▶ **YOUR ASSIGNMENT**
Please output the whole listing below exactly as it is.

▶ **SUPPLIED RECORDS**
--------

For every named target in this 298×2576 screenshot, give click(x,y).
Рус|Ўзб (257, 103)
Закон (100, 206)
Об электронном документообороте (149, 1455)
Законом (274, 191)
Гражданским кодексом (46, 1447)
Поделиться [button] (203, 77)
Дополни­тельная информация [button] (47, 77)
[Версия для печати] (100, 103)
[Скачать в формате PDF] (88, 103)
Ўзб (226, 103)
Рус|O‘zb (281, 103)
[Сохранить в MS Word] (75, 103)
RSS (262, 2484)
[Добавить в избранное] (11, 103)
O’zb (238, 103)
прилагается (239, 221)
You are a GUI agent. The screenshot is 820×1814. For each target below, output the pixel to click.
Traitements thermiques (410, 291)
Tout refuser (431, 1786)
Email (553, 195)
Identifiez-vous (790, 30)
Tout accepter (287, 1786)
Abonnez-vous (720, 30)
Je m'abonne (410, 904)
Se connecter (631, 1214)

--------

▶ **YOUR SOLUTION**
For every named target in this 298×2576 screenshot, give click(x,y).
Рус|Ўзб (257, 103)
Закон (100, 206)
Об электронном документообороте (149, 1455)
Законом (274, 191)
Гражданским кодексом (46, 1447)
Поделиться [button] (203, 77)
Дополни­тельная информация [button] (47, 77)
[Версия для печати] (100, 103)
[Скачать в формате PDF] (88, 103)
Ўзб (226, 103)
Рус|O‘zb (281, 103)
[Сохранить в MS Word] (75, 103)
RSS (262, 2484)
[Добавить в избранное] (11, 103)
O’zb (238, 103)
прилагается (239, 221)
You are a GUI agent. The screenshot is 820×1814. For each target below, output the pixel to click.
Traitements thermiques (410, 291)
Tout refuser (431, 1786)
Email (553, 195)
Identifiez-vous (790, 30)
Tout accepter (287, 1786)
Abonnez-vous (720, 30)
Je m'abonne (410, 904)
Se connecter (631, 1214)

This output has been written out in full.